Asep juga menilai, lemahnya pengawasan membuka ruang bagi praktik “tebang pilih” dalam penegakan hukum. Perusahaan besar yang memiliki kedekatan dengan penguasa seringkali lebih mudah lolos dari sanksi, sementara perusahaan kecil atau masyarakat lokal langsung ditekan.
Tuntutan Transparansi dan Audit Menyeluruh
Dalam pandangannya, Asep Yadi menekankan pentingnya transparansi data dan audit menyeluruh terhadap perusahaan yang terbukti memanfaatkan kawasan hutan tanpa izin.
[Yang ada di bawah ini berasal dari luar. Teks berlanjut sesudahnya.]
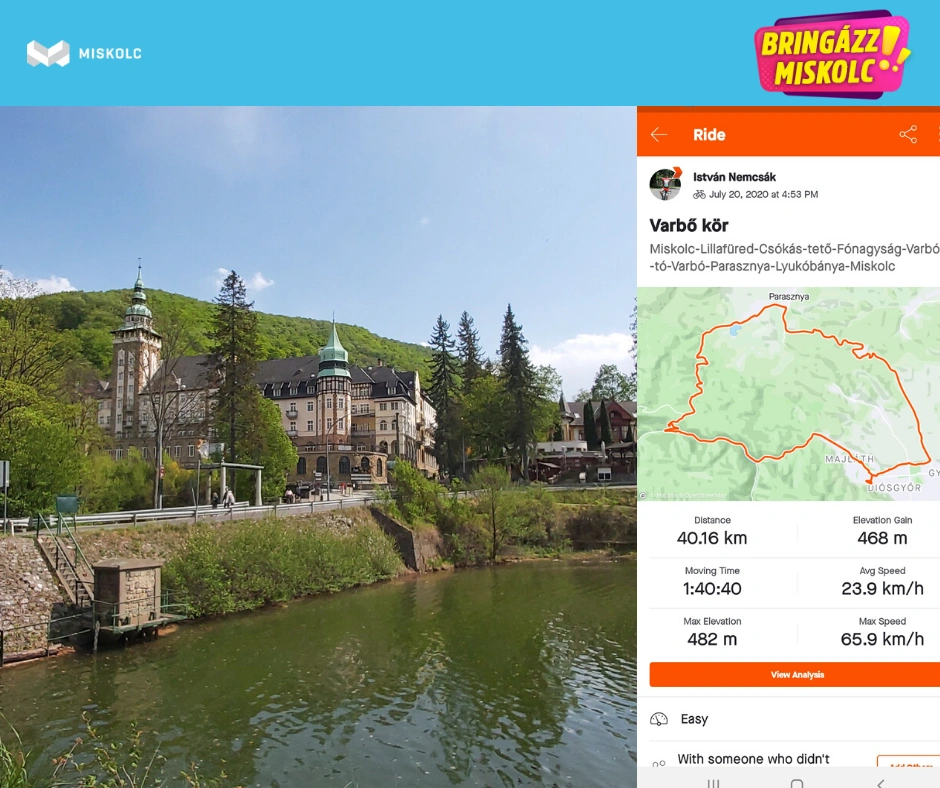Tap the Android back chevron
The width and height of the screenshot is (940, 788).
[x=880, y=783]
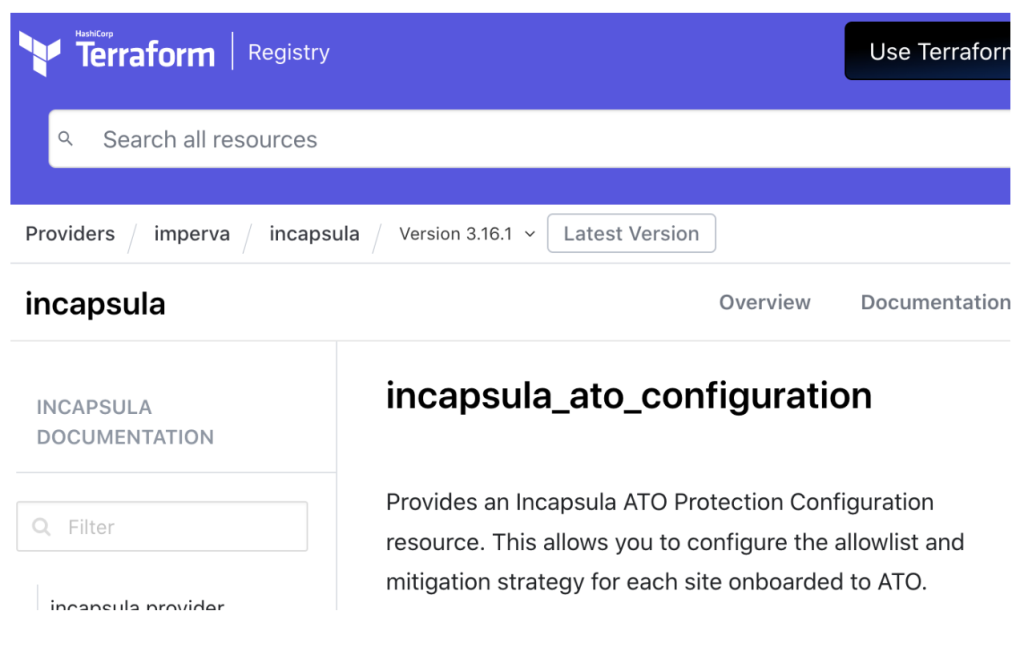Switch to the Documentation tab
Screen dimensions: 1024x647
click(x=936, y=302)
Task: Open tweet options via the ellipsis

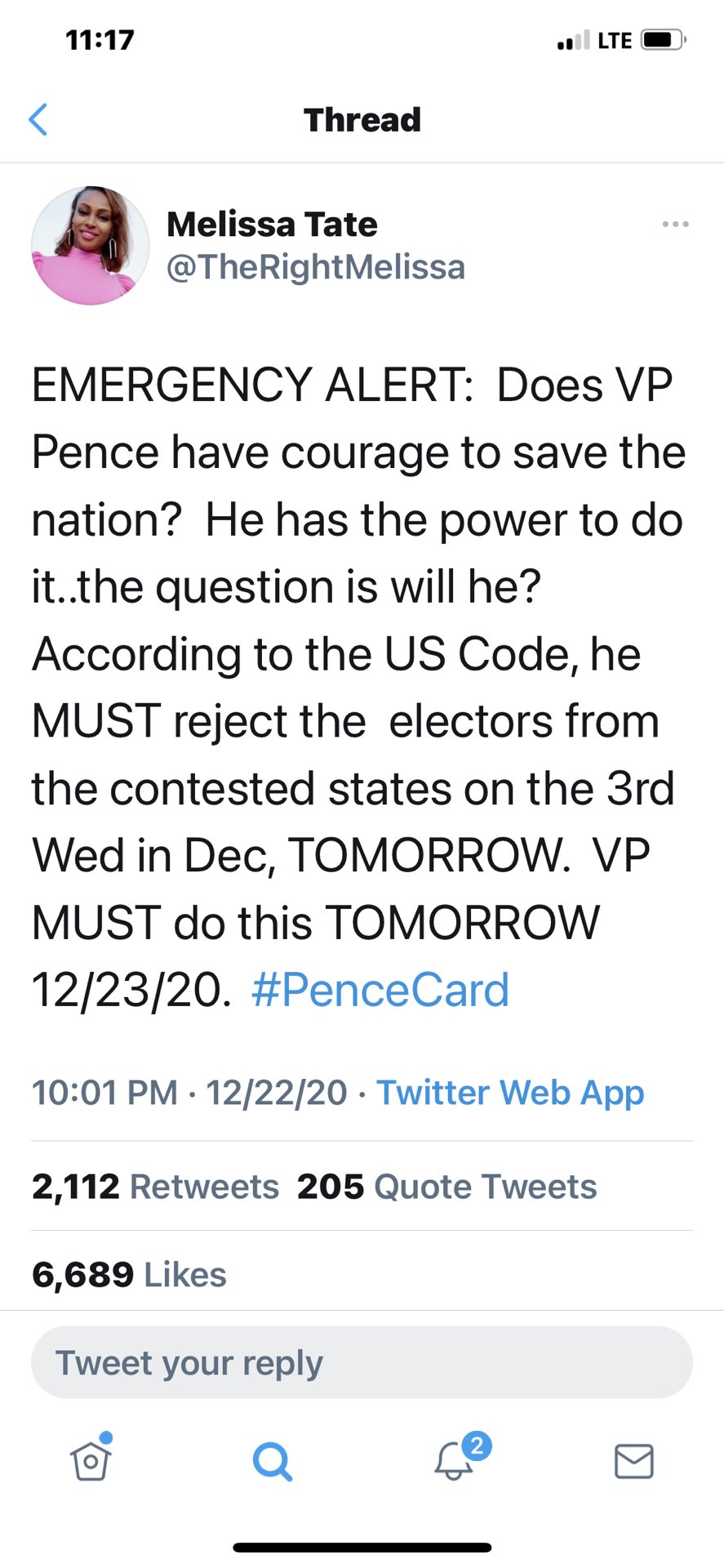Action: 675,224
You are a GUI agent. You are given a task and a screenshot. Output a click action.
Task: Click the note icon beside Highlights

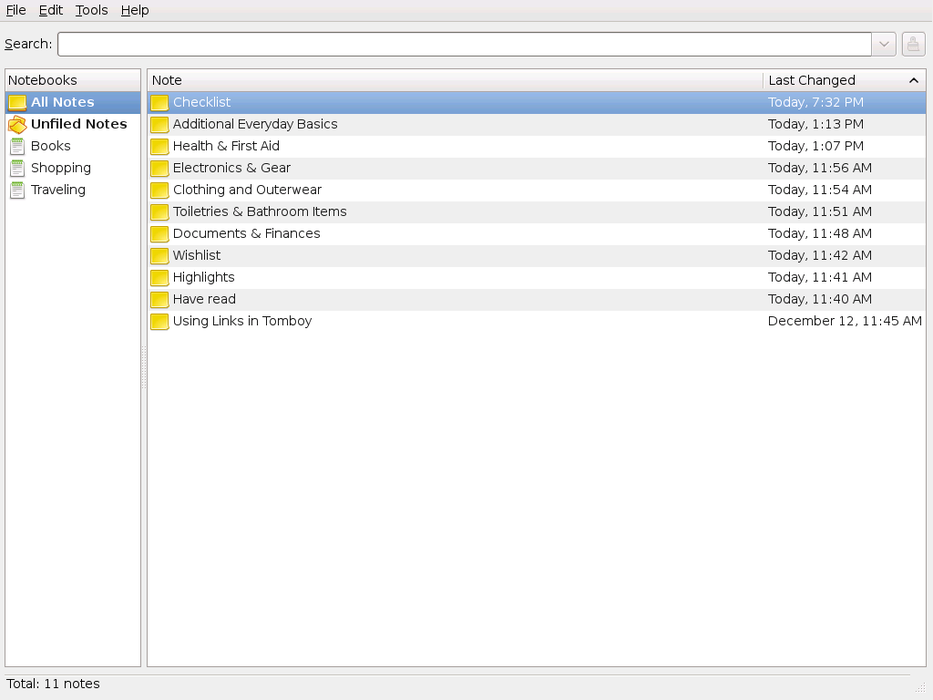click(x=159, y=278)
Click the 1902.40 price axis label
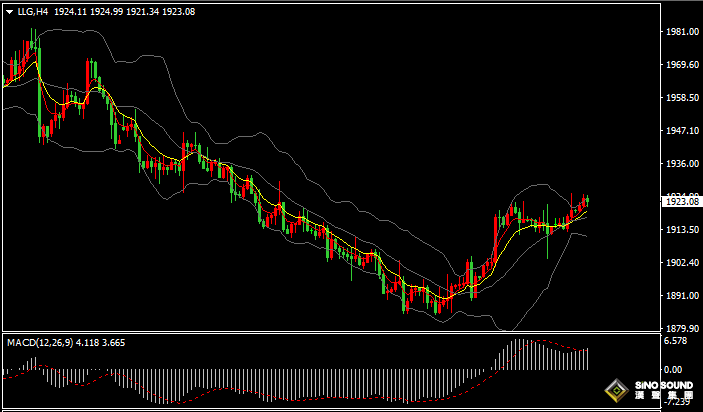703x412 pixels. pyautogui.click(x=680, y=263)

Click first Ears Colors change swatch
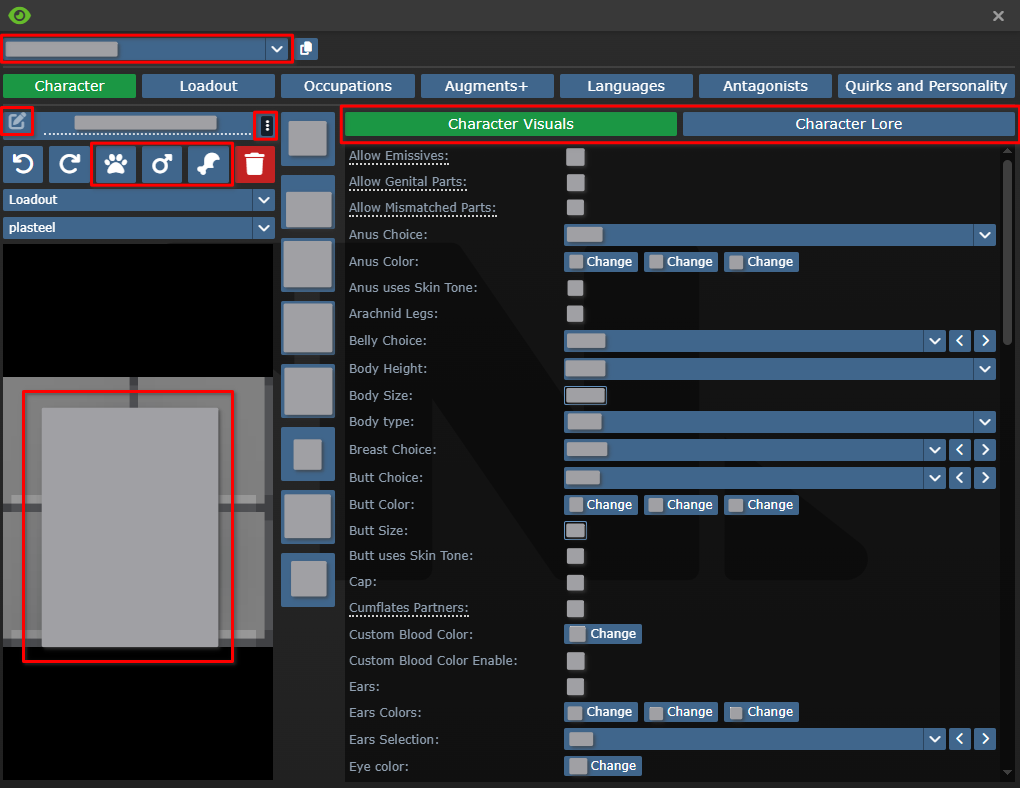pyautogui.click(x=601, y=712)
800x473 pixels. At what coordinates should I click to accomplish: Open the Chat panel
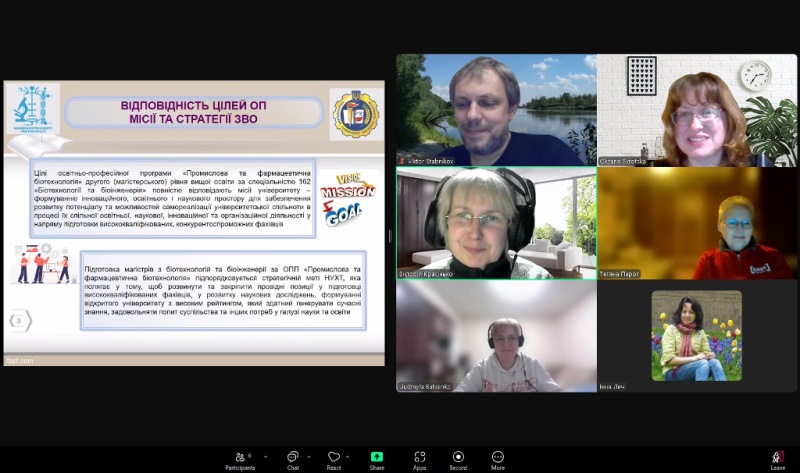pyautogui.click(x=293, y=458)
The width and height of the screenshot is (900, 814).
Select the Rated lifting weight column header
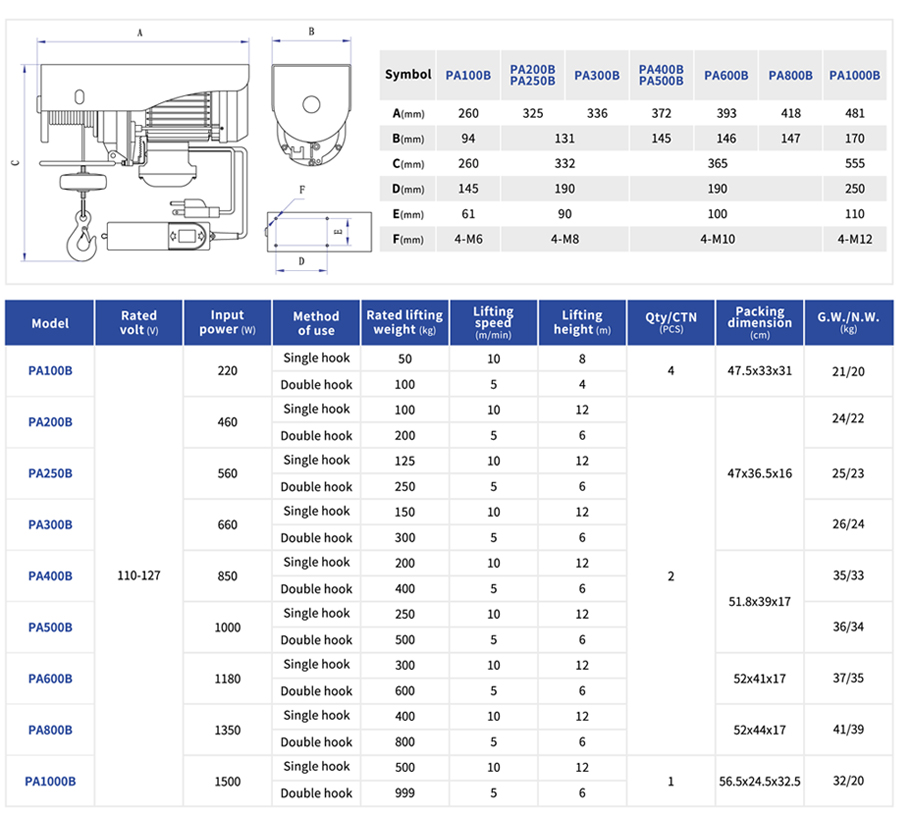point(406,323)
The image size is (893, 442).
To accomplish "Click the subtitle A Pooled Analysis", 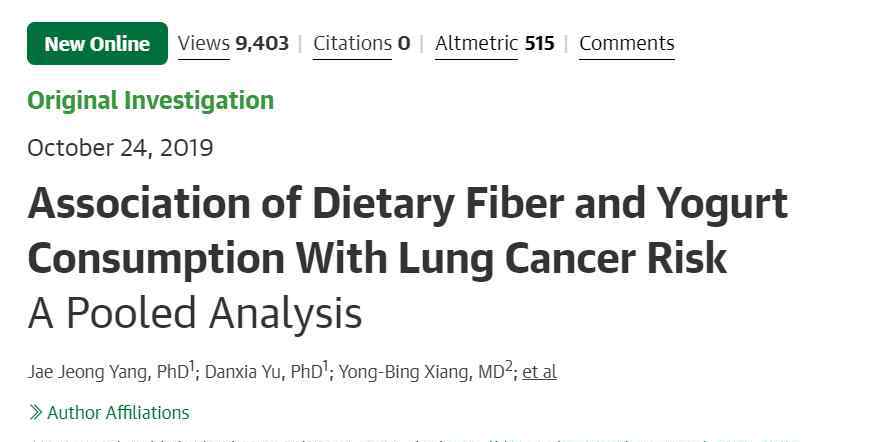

“Publik berhak tahu siapa saja perusahaan yang merugikan negara triliunan rupiah ini. Jangan ada yang ditutupi. Kalau KLHK benar-benar serius, data itu harus dibuka secara transparan agar masyarakat ikut mengawasi,” ungkapnya.
Ia juga mendesak agar pemerintah melibatkan lembaga independen dan masyarakat sipil dalam pengawasan hutan, sehingga penegakan hukum tidak hanya jadi urusan birokrasi yang rawan kompromi.
Harapan untuk Penyelamatan Hutan
Bagi Asep, penyelamatan hutan bukan hanya soal menjaga pohon, tetapi soal menjaga masa depan bangsa. Ia menekankan bahwa hutan Indonesia adalah aset strategis yang tidak ternilai.
“Jika kerugian negara mencapai puluhan triliun rupiah, itu seharusnya menjadi alarm keras. Hutan kita adalah benteng terakhir menghadapi krisis iklim global. Jika pemerintah gagal menjaga hutan, maka generasi mendatanglah yang akan menanggung akibat paling buruk,” pungkasnya.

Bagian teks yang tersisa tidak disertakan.